In what is hopefully my last child safety report for a while: a report on how our previous reports on CSAM issues intersect with the Fediverse.
https://cyber.fsi.stanford.edu/io/news/addressing-child-exploitation-federated-social-media
Similar to how we analyzed Twitter in our self-generated CSAM report, we did a brief analysis of public timelines of prominent servers, processing media with PhotoDNA and SafeSearch. The results were legitimately jaw-dropping: our first pDNA alerts started rolling in within minutes. The true scale of the problem is much larger, as inferred by cross-referencing CSAM-related hashtags with SafeSearch level 5 nudity matches.
Hits were primarily on a not-to-be-named Japanese instance, but a secondary test to see how far they propagated did show them getting federated to other servers. A number of matches were also detected in posts originating from the big mainstream servers. Some of the posts that triggered matches were removed eventually, but the origin servers did not seem to consistently send "delete" events when that happened, which I hope doesn't mean the other servers just continued to store it.
The Japanese server problem is often thought to mean "lolicon" or CG-CSAM, but it appears that servers that allow computer-generated imagery of kids also attracts users posting and trading "IRL" materials (their words, clear from post and match metadata), as well as grooming and swapping of CSAM chat group identifiers. This is not altogether surprising, but it is another knock against the excuses of lolicon apologists.
Traditionally the solution here has been to defederate from freezepeach servers and...well, all of Japan. This is commonly framed as a feature and not a bug, but it's a blunt instrument and it allows the damage to continue. With the right tooling, it might be possible to get the large Japanese servers to at least crack down on material that's illegal there (which non-generated/illustrated CSAM is).

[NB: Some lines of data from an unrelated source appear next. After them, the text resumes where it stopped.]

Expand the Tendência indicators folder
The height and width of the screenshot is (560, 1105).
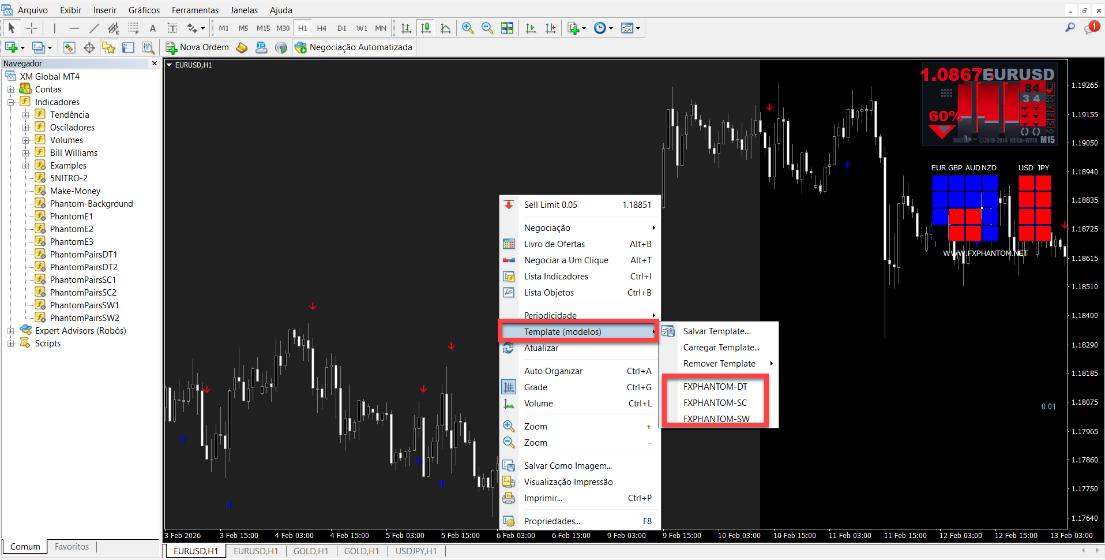[x=26, y=115]
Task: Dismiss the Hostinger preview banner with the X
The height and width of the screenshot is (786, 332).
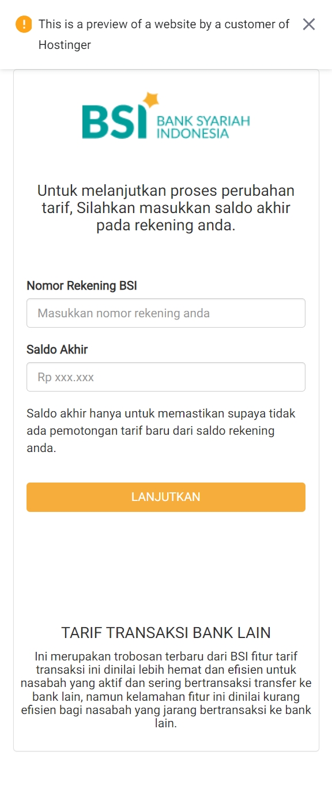Action: click(309, 24)
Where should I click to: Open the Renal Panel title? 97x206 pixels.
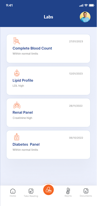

I have argued for a while that the Fediverse is way behind in this area; part of this lack of tooling and reliance on user reports, but part is architectural. CSAM-scanning systems work one of two ways: hosted like PhotoDNA, or privately distributed hash databases. The former is a problem because all servers hitting PhotoDNA at once for the same images doesn't scale. The latter is a problem because widely distributed hash databases allow for crafting evasions or collisions.

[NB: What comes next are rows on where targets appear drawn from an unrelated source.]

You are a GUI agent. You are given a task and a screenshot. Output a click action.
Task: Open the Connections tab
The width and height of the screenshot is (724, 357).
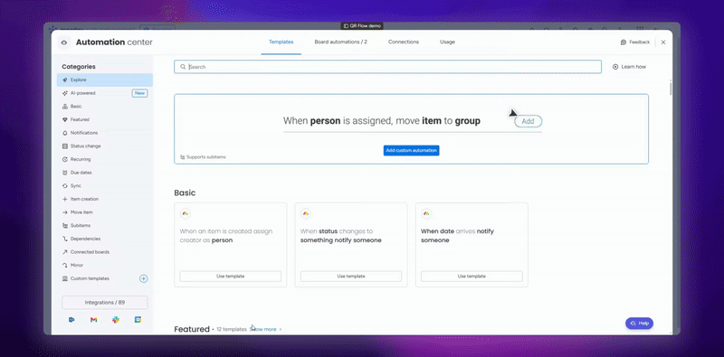click(x=404, y=42)
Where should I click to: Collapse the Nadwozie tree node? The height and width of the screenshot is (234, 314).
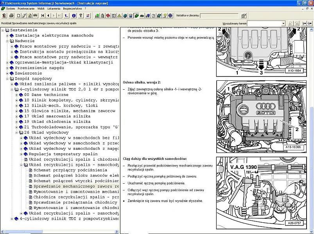(7, 41)
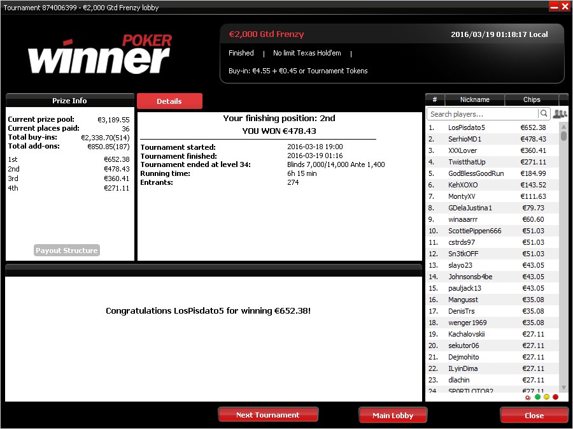This screenshot has height=429, width=573.
Task: Return to the Main Lobby
Action: (393, 416)
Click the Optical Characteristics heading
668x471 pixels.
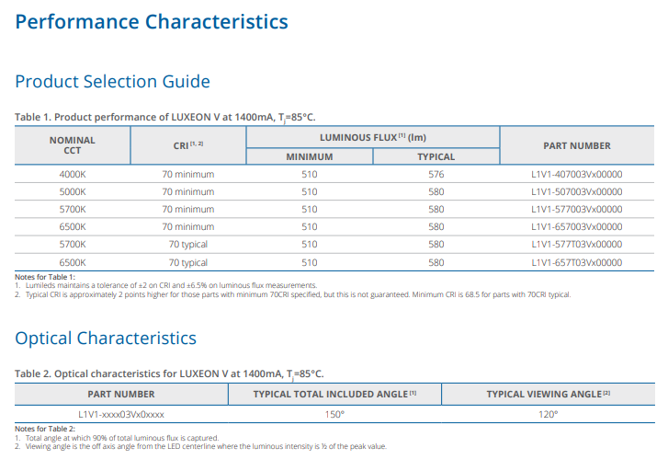[x=106, y=338]
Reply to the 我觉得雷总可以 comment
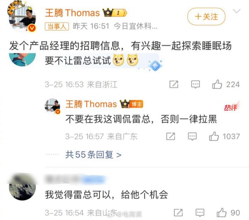Viewport: 249px width, 220px height. click(200, 213)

I think for this particular issue to be resolved, a couple things need to happen: one, an ActivityPub implementation of content scanning attestation should be developed, allowing the origin servers to perform scanning via a remote service and other servers to verify it happened. Second, for the hash databases that are privately distributed (e.g. Take It Down, NCMEC's NCII database), someone should probably take on making these into a hosted service.
@det@hachyderm.io Cloudflare has an automated CSAM scanning tool that works in conjunction with NCMEC. All uploads are automatically scanned for CSAM and the service is free.
@gme Something else that would be nice to see is cloud storage providers to provide scanning for things uploaded to their buckets.
I do think that reporting ultimately needs to be at the server level though, because you'll typically send IP and user data with those reports.
@det@hachyderm.io Cloudflare already does that for its R2 cloud storage. ;-) All of my instances use Cloudflare R2 and they all have CSAM detection enabled. A report is automatically generated to the NCMEC on detection and I get an Email so I can delete the content/ ban the user.
@gme Thank you for the info and for putting in the effort to do that!
@by_caballero@mastodon.social @det@hachyderm.io I'm not using Wildebeest I never could get it working. I'm using Firefish.
@by_caballero@mastodon.social @det@hachyderm.io I used the Ubuntu installer script. (22.04).
Had to manually change all references of calckey to firefish when prompted.
Had to manually use the correct repo: https://git.joinfirefish.org/firefish/firefish.git
.
I use Cloudflare so I said yes when prompted for cloudflare credentials and Global API key.
I have my postgres database on a separate server that uses an RFC-1918 network so I pre-setup the database user, and created the database ahead of time. Also had to make sure to enable postgres to listen on the appropriate interface in postgres.conf and setup security properly in postgres_hba.conf.
And I installed Redis locally.
And then it pretty much worked and installed.
Then it's a matter of setting up the bucket in Cloudflare, attaching the bucket to one of your subdomains (I used cdn.bofh.social
f/ex) and generating an API key.
Base URL is your subdomain. https://cdn.bofh.social
Bucket is the name of your bucket. bofh-social
for me.
Prefix is the name of your bucket. bofh-social
for me.
Endpoint is the endpoint that Cloudflare gives you, but without anything after the fqdn! https://--random string of letters and numbers--.r2.cloudflarestorage.com
is what I use.
Region is auto
.
You'll need to obtain your Access Key and Secret Key from Cloudflare for the bucket.
Use SSL is checked.
Set "public-read" is checked.
S3ForcePathStyle is checked.
And one last thing...
You need to go into the bucket settings in Cloudflare and DELETE the object lifecycle rule. By default Cloudflare inserts a rule into all buckets to delete objects after 7 days!
But that's about it.
@by_caballero@mastodon.social @det@hachyderm.io Knock yourself out. The Ubuntu script makes it super easy. Just run it as root and let it do its thing. :-) Good luck!